## WHAT IS REQUIRED
Which lines in the data below contain the string "title"? Pick out each one and copy it.

#### MATERIAL FOR THIS EXERCISE ####

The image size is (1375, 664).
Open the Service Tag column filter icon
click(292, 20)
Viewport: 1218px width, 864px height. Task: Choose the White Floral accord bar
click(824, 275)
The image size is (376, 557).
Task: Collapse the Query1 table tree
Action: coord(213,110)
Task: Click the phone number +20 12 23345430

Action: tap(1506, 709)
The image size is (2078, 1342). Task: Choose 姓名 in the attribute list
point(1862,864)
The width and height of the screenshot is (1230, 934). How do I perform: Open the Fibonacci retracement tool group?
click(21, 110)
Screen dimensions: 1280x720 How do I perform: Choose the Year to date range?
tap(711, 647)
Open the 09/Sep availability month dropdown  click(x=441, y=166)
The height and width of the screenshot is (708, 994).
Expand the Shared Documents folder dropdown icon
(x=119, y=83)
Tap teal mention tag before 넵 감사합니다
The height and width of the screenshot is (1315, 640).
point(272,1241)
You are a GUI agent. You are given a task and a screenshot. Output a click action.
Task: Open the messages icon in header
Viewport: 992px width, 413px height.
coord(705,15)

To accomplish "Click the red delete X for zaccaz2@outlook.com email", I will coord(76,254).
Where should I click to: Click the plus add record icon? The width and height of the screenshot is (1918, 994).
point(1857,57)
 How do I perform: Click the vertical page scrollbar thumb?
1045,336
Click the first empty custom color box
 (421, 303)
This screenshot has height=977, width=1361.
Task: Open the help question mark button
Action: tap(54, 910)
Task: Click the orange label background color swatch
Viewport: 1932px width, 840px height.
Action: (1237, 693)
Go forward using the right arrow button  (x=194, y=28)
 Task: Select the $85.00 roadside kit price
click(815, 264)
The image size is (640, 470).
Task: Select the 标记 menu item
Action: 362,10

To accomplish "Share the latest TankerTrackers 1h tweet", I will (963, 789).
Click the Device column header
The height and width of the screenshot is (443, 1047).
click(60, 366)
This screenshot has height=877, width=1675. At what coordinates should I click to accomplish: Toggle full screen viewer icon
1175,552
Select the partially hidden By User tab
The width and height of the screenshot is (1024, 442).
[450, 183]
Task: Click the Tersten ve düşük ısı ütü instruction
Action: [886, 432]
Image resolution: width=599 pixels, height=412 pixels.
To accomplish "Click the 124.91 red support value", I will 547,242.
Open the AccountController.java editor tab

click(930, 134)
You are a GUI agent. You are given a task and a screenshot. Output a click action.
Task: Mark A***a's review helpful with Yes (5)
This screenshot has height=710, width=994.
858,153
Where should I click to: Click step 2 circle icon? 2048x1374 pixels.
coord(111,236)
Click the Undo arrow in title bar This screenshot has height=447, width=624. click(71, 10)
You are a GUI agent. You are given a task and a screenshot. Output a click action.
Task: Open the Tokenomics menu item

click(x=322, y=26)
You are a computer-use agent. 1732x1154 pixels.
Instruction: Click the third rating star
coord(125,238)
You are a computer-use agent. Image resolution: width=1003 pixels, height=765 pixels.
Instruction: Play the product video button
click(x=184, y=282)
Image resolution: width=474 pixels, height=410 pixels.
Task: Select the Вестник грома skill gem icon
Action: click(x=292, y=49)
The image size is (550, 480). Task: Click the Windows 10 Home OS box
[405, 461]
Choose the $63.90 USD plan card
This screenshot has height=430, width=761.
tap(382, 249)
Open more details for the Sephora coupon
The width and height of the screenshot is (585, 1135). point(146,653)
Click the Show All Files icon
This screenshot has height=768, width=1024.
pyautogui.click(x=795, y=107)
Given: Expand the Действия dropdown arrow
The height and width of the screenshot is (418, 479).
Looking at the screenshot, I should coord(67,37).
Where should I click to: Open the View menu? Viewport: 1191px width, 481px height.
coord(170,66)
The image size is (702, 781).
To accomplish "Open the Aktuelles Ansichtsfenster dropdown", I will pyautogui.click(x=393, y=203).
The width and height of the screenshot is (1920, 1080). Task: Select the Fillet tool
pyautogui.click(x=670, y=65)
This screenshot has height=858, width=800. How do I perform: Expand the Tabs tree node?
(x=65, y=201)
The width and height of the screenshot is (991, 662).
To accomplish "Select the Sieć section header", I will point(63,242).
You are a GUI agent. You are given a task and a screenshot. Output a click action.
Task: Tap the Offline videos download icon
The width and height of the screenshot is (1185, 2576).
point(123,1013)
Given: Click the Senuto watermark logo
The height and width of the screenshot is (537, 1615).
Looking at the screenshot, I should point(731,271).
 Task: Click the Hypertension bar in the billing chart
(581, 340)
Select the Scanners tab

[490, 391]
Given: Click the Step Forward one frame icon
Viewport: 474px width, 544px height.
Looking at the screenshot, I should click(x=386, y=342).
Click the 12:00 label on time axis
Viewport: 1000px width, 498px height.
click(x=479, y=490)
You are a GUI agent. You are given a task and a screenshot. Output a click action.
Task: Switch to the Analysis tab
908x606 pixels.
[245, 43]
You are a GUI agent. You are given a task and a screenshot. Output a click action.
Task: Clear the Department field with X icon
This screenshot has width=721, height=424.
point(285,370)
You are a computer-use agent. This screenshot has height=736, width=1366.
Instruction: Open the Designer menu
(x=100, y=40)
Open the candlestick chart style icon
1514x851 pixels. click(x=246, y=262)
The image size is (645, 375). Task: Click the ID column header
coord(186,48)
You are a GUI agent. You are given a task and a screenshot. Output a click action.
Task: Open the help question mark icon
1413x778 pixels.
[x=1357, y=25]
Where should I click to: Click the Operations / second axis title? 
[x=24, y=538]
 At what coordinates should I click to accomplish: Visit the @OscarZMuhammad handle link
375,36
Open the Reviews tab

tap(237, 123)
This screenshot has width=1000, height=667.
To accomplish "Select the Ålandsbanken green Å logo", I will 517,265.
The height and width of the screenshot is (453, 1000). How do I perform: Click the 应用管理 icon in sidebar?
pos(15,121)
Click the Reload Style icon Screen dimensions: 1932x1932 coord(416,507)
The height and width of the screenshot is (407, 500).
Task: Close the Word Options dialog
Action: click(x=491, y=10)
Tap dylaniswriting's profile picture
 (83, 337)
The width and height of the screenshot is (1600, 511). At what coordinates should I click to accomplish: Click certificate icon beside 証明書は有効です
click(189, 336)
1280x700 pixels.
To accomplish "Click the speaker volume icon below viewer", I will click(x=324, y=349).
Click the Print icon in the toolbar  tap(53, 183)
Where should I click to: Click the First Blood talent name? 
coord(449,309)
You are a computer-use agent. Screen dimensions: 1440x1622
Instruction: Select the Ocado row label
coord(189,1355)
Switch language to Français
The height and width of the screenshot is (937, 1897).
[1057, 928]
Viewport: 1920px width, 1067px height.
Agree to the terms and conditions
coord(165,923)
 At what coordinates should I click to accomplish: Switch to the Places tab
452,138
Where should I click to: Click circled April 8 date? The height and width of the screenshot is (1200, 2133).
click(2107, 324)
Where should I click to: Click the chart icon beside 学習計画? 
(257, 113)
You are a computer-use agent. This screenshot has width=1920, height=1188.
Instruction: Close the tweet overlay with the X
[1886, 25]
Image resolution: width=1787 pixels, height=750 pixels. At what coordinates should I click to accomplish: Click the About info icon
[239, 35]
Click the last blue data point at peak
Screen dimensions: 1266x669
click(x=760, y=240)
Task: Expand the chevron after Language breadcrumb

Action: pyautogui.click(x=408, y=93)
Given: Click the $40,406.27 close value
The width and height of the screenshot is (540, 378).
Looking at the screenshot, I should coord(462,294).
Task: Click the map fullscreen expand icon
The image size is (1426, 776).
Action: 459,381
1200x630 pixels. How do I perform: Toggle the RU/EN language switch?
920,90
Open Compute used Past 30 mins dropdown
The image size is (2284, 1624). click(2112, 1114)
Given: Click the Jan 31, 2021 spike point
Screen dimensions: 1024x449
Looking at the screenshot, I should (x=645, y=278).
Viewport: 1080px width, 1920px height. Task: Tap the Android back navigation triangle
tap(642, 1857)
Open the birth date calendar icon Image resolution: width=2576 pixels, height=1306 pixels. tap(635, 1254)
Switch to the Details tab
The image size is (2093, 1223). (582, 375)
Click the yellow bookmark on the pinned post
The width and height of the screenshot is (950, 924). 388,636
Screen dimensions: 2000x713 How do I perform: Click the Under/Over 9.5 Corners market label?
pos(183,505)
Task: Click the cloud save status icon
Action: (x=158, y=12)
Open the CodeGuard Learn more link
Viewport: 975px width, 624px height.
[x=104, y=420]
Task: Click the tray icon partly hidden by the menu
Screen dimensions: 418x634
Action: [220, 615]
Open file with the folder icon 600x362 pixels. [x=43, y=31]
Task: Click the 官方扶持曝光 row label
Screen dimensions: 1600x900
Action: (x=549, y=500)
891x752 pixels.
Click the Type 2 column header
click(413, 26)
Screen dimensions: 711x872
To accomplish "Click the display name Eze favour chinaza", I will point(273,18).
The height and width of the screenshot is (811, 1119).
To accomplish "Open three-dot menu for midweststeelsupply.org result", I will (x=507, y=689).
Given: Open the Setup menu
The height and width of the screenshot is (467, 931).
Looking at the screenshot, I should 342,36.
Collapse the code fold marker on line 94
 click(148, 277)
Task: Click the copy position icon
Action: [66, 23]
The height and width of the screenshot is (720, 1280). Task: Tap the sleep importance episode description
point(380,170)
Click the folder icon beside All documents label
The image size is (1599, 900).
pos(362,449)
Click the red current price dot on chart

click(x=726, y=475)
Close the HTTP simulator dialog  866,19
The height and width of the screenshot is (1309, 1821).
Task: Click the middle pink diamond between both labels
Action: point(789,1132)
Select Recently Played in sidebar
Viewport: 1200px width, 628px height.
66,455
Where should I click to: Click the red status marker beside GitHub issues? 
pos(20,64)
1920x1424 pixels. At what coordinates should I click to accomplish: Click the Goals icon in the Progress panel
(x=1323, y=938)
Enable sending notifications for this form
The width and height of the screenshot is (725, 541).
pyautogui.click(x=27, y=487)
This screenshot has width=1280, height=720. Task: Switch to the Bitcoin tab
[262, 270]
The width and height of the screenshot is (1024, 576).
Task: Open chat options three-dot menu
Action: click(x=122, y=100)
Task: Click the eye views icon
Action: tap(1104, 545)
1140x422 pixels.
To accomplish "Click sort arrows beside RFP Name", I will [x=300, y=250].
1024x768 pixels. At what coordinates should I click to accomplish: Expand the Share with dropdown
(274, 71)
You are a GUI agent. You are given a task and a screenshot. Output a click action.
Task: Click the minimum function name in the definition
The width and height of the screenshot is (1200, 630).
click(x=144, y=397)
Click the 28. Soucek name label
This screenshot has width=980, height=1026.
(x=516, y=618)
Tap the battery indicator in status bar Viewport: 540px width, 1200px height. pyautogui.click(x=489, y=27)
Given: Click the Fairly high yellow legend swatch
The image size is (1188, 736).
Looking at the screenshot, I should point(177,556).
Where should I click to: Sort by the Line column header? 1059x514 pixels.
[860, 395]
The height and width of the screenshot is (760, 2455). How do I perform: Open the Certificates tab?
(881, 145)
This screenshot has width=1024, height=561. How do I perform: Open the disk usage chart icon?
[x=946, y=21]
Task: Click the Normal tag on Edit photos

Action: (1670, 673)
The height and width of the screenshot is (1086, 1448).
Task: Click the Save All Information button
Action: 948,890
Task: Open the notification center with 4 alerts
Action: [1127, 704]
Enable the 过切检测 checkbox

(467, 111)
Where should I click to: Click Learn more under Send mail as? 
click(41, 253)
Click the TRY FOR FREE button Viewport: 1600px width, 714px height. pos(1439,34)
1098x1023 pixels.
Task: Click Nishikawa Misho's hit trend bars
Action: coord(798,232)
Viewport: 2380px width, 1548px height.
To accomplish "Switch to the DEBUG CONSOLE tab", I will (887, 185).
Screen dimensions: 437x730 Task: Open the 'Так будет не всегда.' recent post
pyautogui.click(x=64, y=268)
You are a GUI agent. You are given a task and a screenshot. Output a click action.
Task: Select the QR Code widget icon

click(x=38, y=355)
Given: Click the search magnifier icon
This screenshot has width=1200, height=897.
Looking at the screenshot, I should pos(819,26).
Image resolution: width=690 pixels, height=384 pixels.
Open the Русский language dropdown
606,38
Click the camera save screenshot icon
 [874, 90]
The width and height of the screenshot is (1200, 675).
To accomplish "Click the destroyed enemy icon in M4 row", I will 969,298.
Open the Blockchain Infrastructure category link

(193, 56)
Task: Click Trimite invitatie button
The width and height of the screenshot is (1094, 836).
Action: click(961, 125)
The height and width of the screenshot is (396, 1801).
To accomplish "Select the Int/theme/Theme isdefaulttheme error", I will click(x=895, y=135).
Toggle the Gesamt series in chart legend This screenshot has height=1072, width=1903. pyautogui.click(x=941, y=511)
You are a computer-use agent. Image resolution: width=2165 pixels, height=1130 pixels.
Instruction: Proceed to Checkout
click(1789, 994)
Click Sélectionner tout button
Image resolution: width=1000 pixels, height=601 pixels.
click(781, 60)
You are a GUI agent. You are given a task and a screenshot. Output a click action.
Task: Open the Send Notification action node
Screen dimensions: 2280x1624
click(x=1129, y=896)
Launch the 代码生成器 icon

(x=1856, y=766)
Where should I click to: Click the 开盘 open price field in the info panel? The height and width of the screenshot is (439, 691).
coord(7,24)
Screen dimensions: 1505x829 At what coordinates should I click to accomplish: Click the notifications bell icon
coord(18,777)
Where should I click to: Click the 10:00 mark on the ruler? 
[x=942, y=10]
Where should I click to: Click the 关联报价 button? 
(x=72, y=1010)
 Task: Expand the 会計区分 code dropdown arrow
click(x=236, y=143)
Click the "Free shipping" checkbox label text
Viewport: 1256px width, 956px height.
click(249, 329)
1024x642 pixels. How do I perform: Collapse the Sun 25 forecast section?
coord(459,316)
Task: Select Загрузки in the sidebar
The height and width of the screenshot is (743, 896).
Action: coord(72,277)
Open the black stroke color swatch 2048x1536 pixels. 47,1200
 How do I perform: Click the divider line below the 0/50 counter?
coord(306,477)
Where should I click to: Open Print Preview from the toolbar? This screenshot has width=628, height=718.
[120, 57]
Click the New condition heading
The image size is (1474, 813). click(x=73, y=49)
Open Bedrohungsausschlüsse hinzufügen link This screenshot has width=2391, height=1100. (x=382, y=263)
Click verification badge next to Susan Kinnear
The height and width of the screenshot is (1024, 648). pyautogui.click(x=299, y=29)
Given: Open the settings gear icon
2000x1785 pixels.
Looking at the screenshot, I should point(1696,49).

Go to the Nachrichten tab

####

## OUTPUT FOR THIS TASK
Click the Undo arrow in title bar This screenshot has height=447, width=624. click(71, 10)
Where should I click to: Click the Operations / second axis title? 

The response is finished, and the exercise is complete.